▶ Seçilmiş Bölüm:
Geçmişte Suriye’ye gidememiş ve sonrasında da görülecek bir Suriye’nin kalmamış olması acısını içimde hep taşıyorum. Bu sebeple FTW 2017, Lübnan’ı görebilmek için tek şansım olabilirdi. Ülkelere bu gözle bakıyor olmaktan dolayı büyük utanç duyuyorum ancak küreselleşen dünyanın politik toplantı masalarında hangi ülkelerin nasıl paylaşıldığını bizler ancak uzaktan izleyerek öğrenebiliyoruz.

Dilerim ki varlıklarımızla, pedal seslerimizle birkaç dakika da olsa bizleri selamlayan Lübnan halkına umut olabilmişizdir.

Burcu Büyükkafes

Tura katılmamdaki en büyük etken yarış için değil barış için pedallıyor olmamızdı; hem de sadece kadınlarla, ki kadınlardır barışı getirecek dünyaya…

Lübnan’da bisiklet sürmek; şehirler değiştikçe yaşamların değişmesi, inançların değişmesi, çöplerin aynı kalması, insanın aynı kalması… 

Lübnan’dan dönerken Beyrut havaalanına girişte Avrupa ülkelerini batıya, Türkiye’yi doğuya yönlendirmeleri… Ve benim yabancı kadın arkadaşlara; yes we are also a Middle Eastern country deyip el sallamam:)

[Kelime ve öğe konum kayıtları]
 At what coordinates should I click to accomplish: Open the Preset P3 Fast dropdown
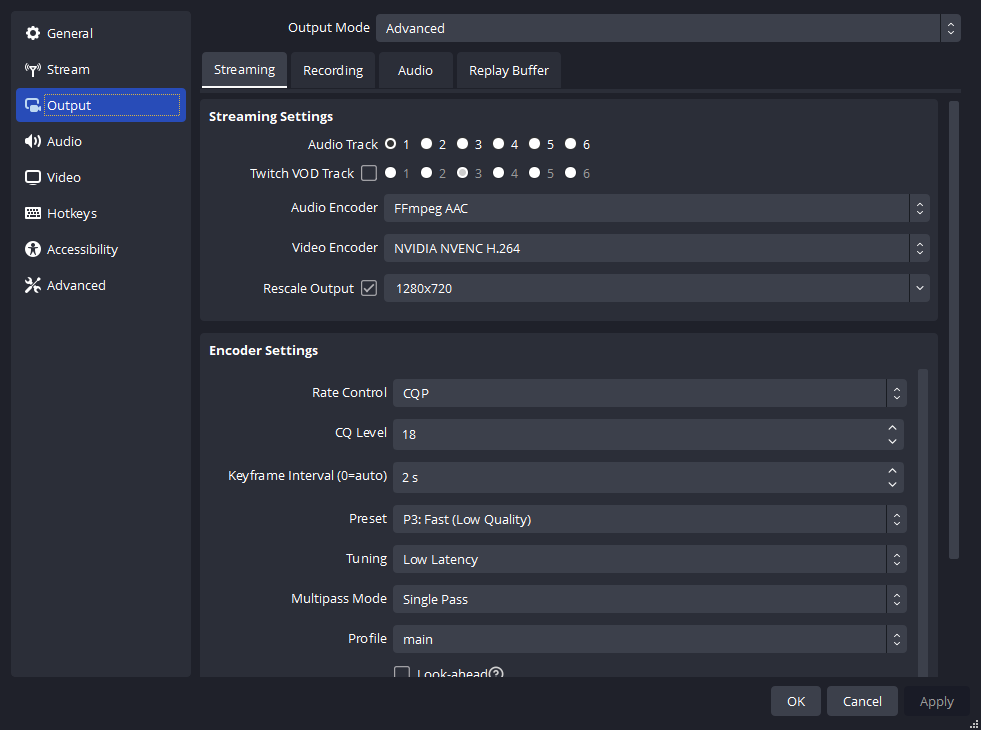click(649, 519)
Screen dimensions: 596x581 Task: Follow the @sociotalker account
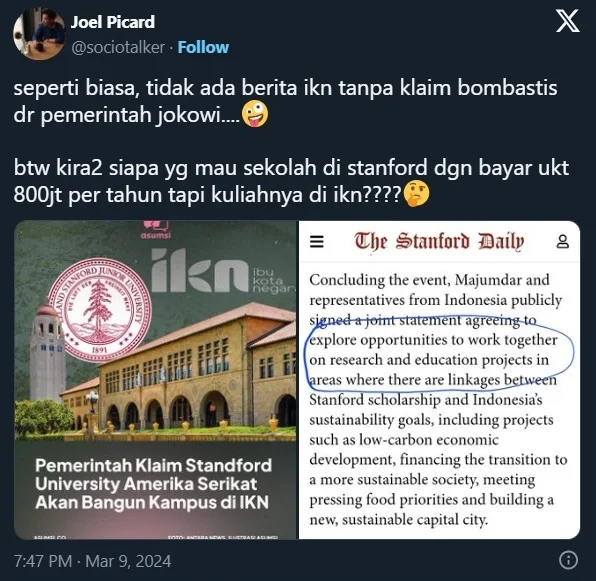coord(203,47)

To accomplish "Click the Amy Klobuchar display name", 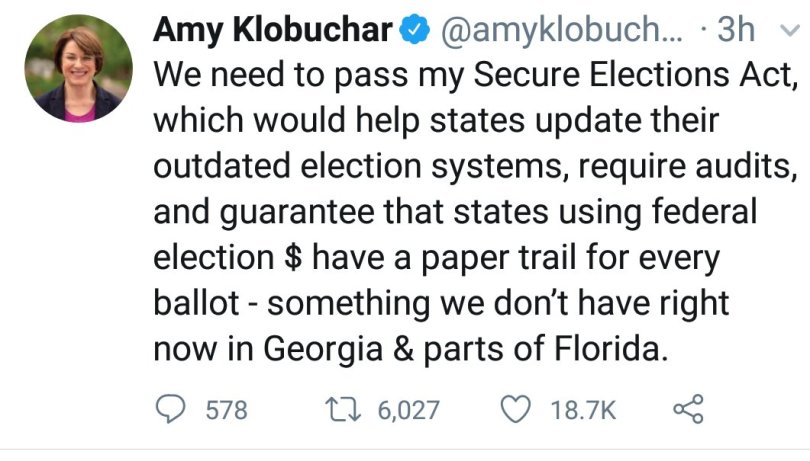I will 272,31.
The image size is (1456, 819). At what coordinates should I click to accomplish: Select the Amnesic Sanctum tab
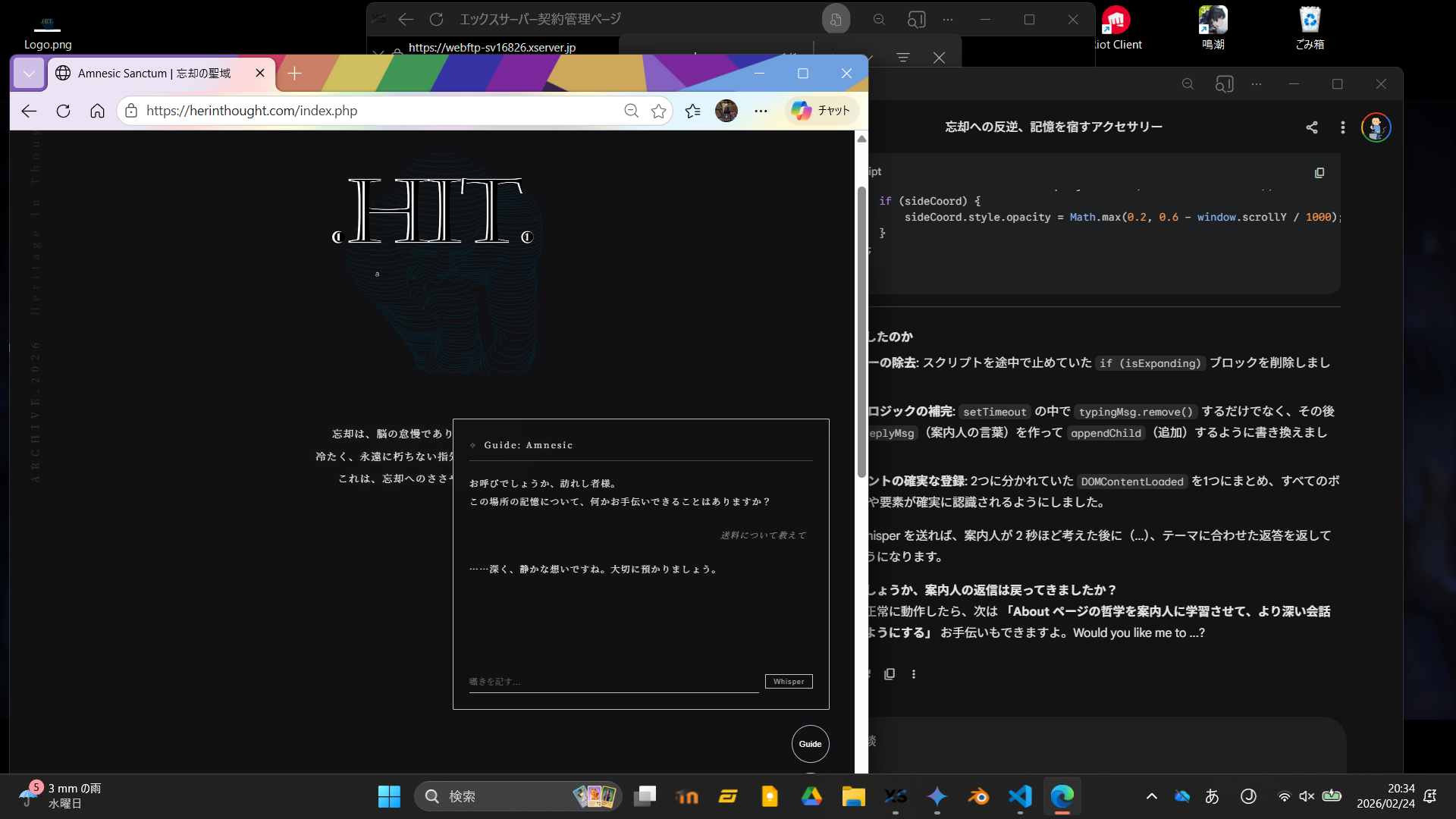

▶ Gereksinimler:
- 1) Satırlar arasında "should" dizesini içerenleri büyük-küçük harf ayrımını gözeterek say ve yalnızca sayıyı yaz.
- 2) Lübnan'daki bisiklet turunu anlatan metne, bittiği yerden devam et.
Metin ile satırlar birbirinden ayrı malzemelerdir.

▶ Görev Sonuçları:
- 1) 2

- 2)
Ve şu an fark ediyorum ki Lübnan’da bisiklet sürerken hiç taciz yaşamadık; hatta kadınlarla ve erkeklerle ve çocuklarla yollarda hep selamlaştık, kötü bakışlara maruz kalmadan… 

Kadın ve bisiklet: özgürlük…

Yeşim Tin

Bu benim ilk turum olacaktı, 50 kilometreden uzun yol gitmemiş biri olarak, Lübnan’ı baştan sona gezeceğimiz, yaklaşık 200 kilometrelik bu turu acaba tamamlayabilir miyim dedim kendime. Ve turun sonunda gördüm ki, herkes yapabilir.

Çevremden ise, en çok güvenlikle ilgili sorular geliyordu. Başıma kötü bir şey geleceğini hiç düşünmedim, soranlara da gelecekse böyle gelsin dedim açıkçası.

8’i Türk, 120 kadınla 1 hafta geçirdiğim, mültecilerin yaşamlarına ve bir o kadar tezat, başbakanın konutuna konuk olduğumuz uçlarda bir etkinlikti bu. Sayfalarca yazabilirim ama tek cümle ile özetleyeyim; yaşam dönüştüren bir deneyimdi.

 120 kadınla dağları tepeleri aşacak olmak kalbimi hızlandırıyordu, öyle de oldu. 16 farklı ülkeden, her biri bambaşka deneyimle Lübnan’a gelmiş kadınların 24 saatine tanık olmak, her kültürün kendine has olumlu/olumsuz özellikleriyle tanışmak harikaydı. Seneye Filistin’de olması planlanıyor, koşarak gideceğim. 

Bu yazı daha önce Cyclist Türkiye Kasım 2017 sayısında yayınlanmıştır.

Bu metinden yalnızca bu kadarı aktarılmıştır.